Communication to Restaurant Managers via email has become a vital tool in a technology world that never stops evolving. Properly construct emails and use correct and modern terms and phrases. This is particularly pertinent to formal emails in a Restaurant Management environment where the content needs to be concise and without ambiguity, which can cause confusion. Delivering a clear message to your Manager is necessary in order to get the right response.

Think twice before using the following terminology when composing a formal email to you Restaurant Manager.

Words and Phrases to Avoid

“Please note that…” is an overused phrase. It is a polite way to draw attention to part of the content. It is much better to say “be advised that…” which is more assertive and professional.

Other wording frequently used incorrectly in emails is “Sincerely yours “or “Yours very truly”. These are endearing terms that sound Victorian and are not appropriate in our modern day. These can be changed to “faithfully” or “regards”, depending on the relationship your Restaurant Manager.

Sometimes an email begins with "I hope you are well”. Even if you like to give the impression you are a person who cares, the word “hope” has no place in a formal email. Instead say that you respect and appreciate the recipient’s time and move on to the point quickly.

Using “respectfully” adds a softer tone to an email and may sound negative. It does not actually soften the content of the email if declining a request or decision.  Instead replace it with “please”.

“Please do not hesitate to contact me” is a popular and overused phrase. It is a polite way of ending an email, but it is unoriginal and sounds insincere.
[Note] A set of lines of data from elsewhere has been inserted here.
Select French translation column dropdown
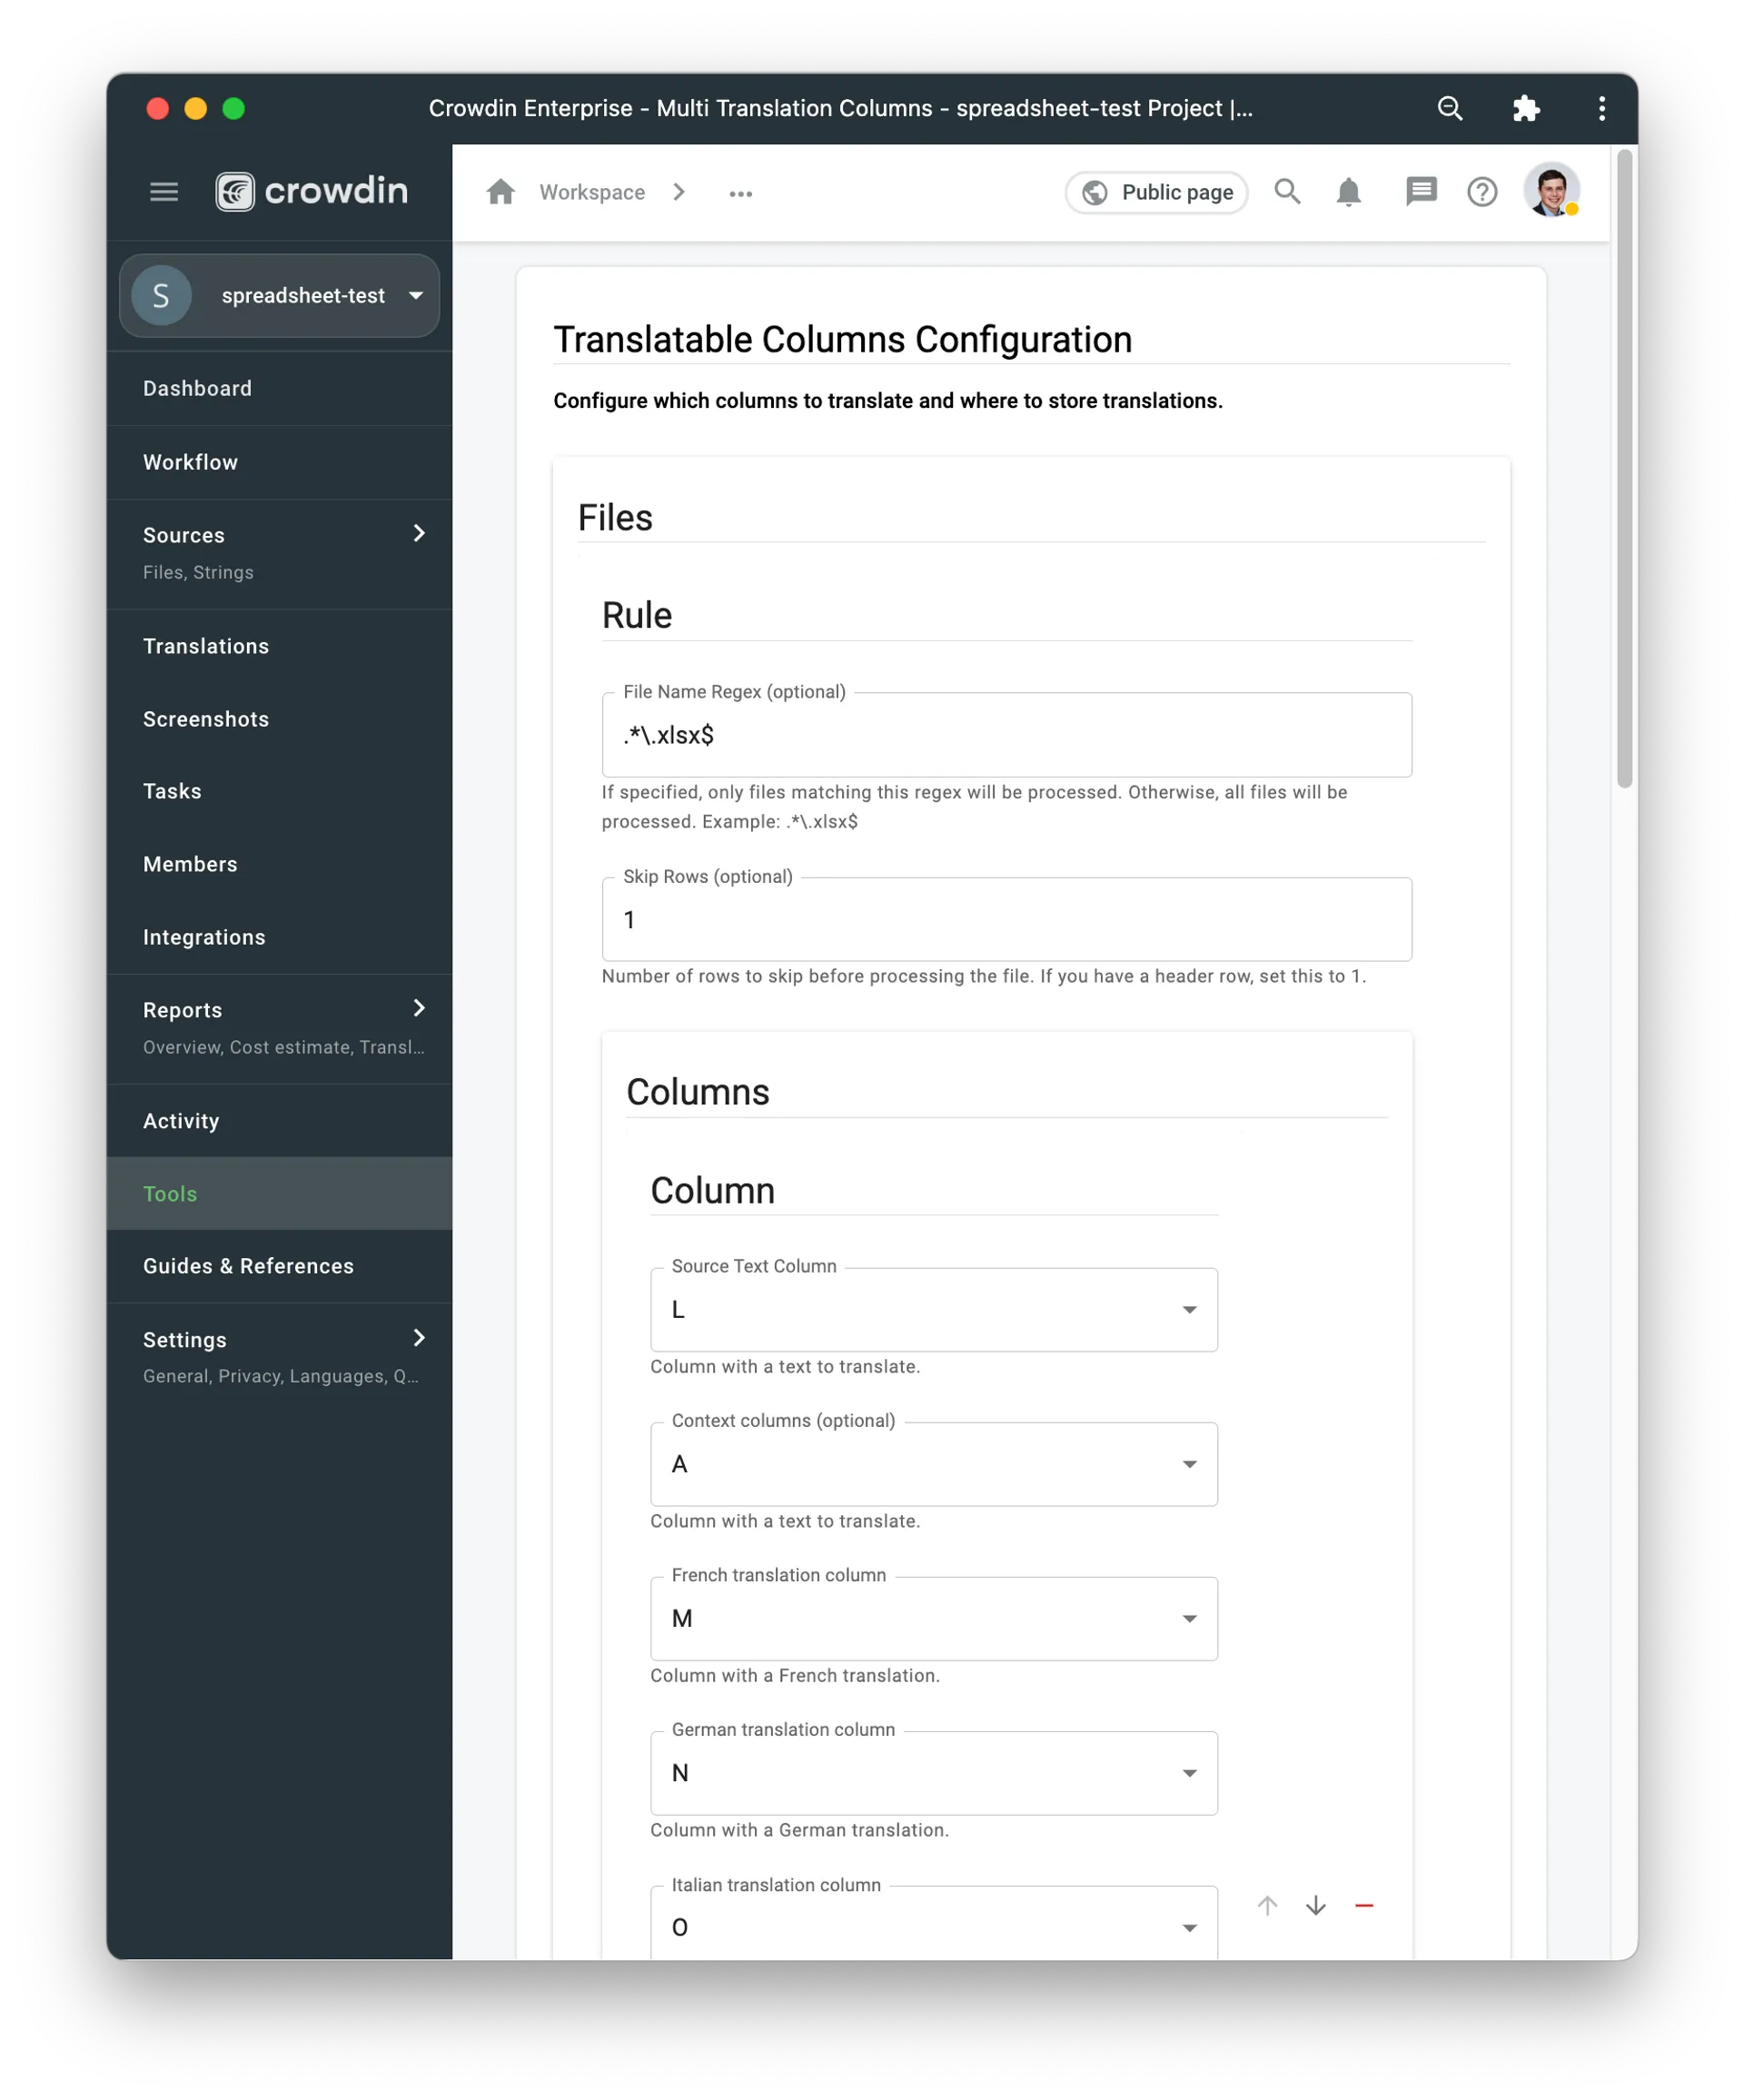Viewport: 1744px width, 2100px height. 933,1619
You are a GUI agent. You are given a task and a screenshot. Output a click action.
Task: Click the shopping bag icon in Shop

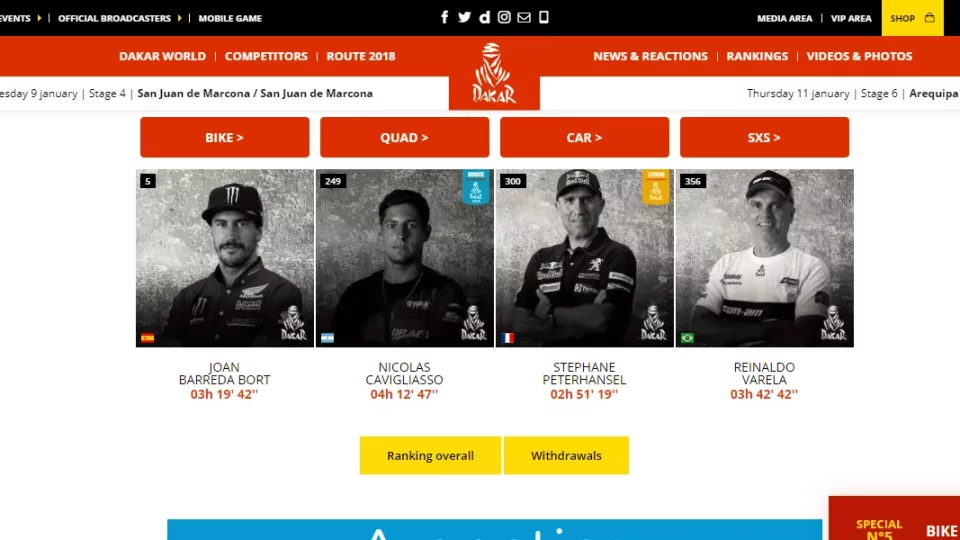(x=929, y=18)
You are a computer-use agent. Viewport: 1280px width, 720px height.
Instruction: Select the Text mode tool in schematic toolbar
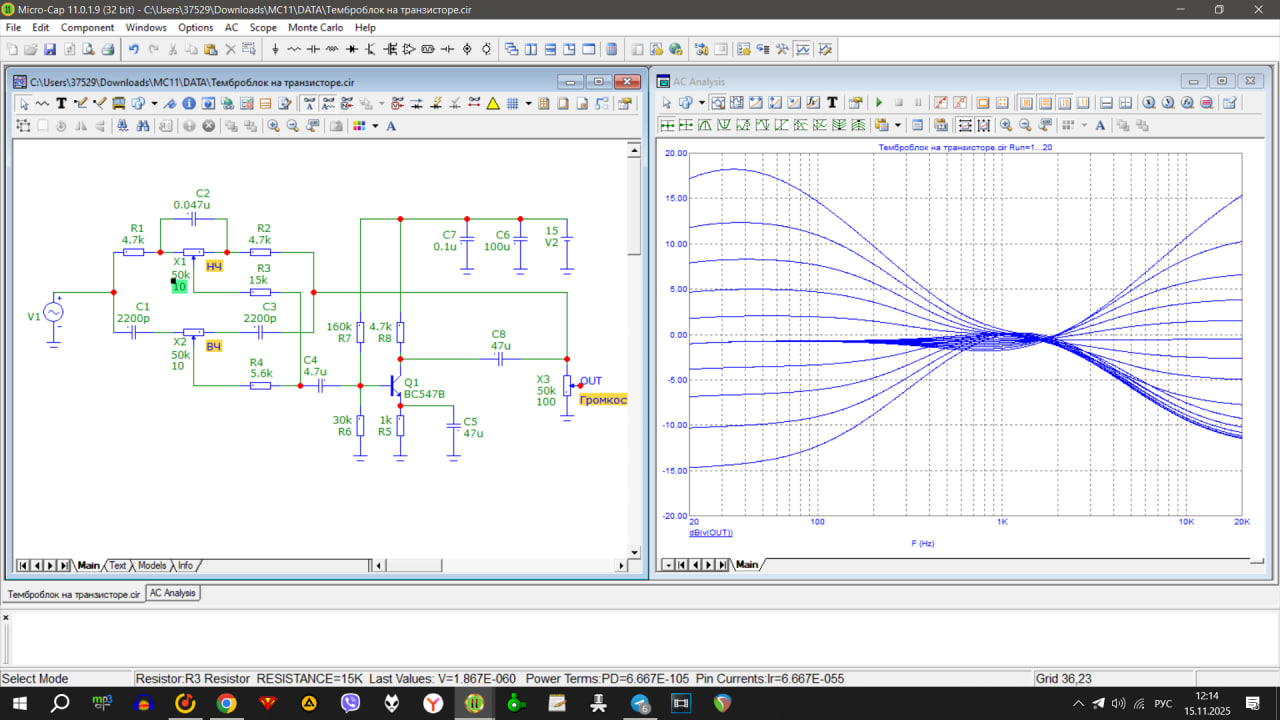pyautogui.click(x=61, y=103)
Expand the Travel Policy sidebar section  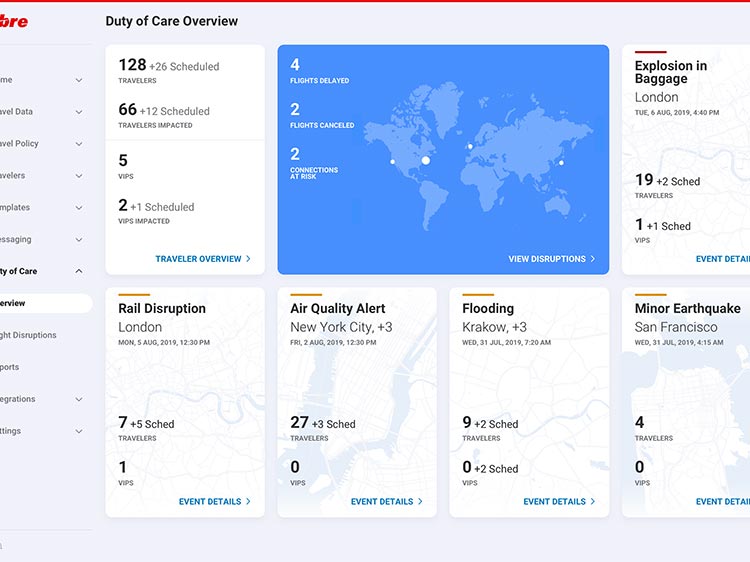[x=79, y=144]
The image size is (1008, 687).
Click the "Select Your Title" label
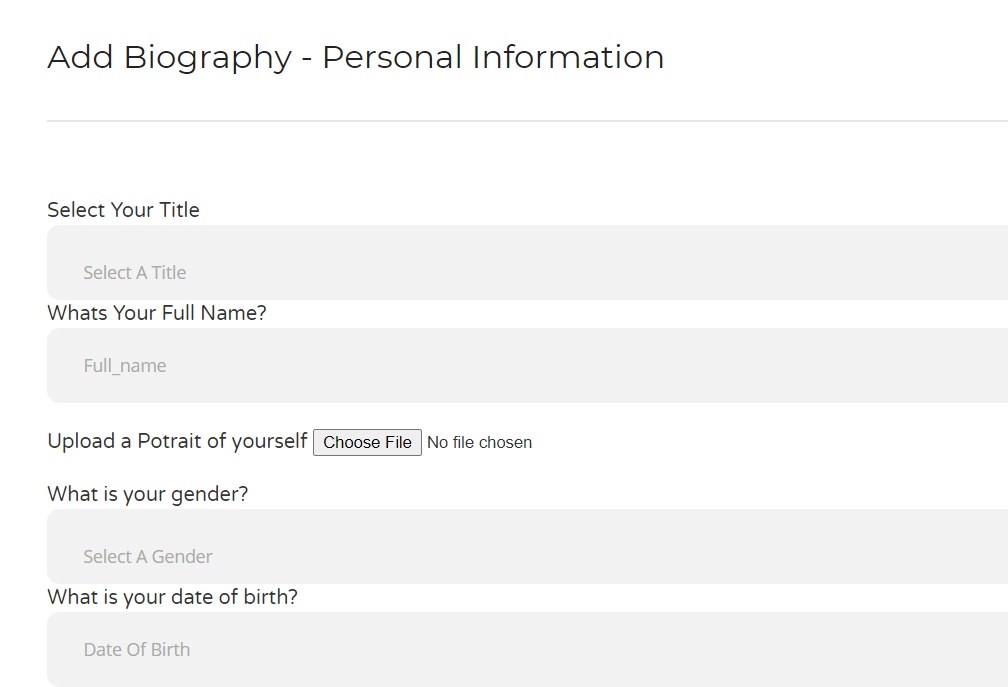tap(123, 210)
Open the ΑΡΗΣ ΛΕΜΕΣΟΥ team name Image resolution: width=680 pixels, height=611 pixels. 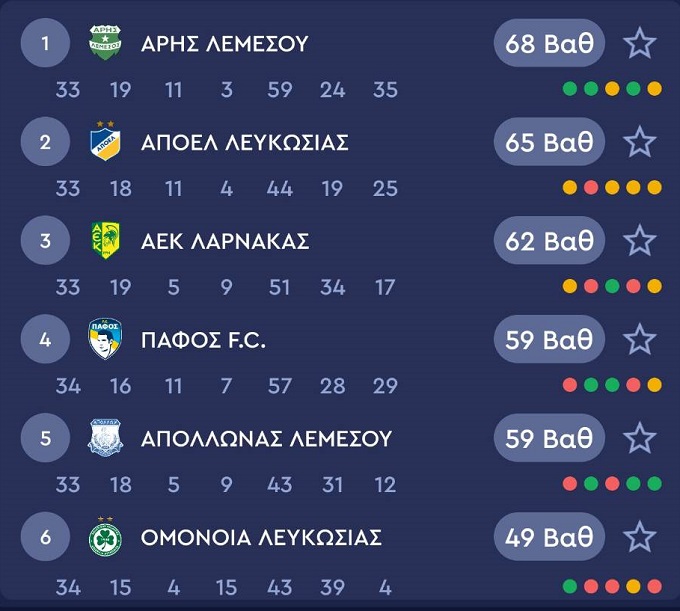click(224, 44)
It is better to give your email a personal touch by using words such as “please call me” or “send me an email” which is still courteous and makes you more approachable.

Finally, “I thought I should reach out” is a vague expression and is an indirect way of eliciting a response from your Restaurant Manager. This sort of approach gets you nowhere. Say what you have to say in a clear and concise manner for the desired feedback.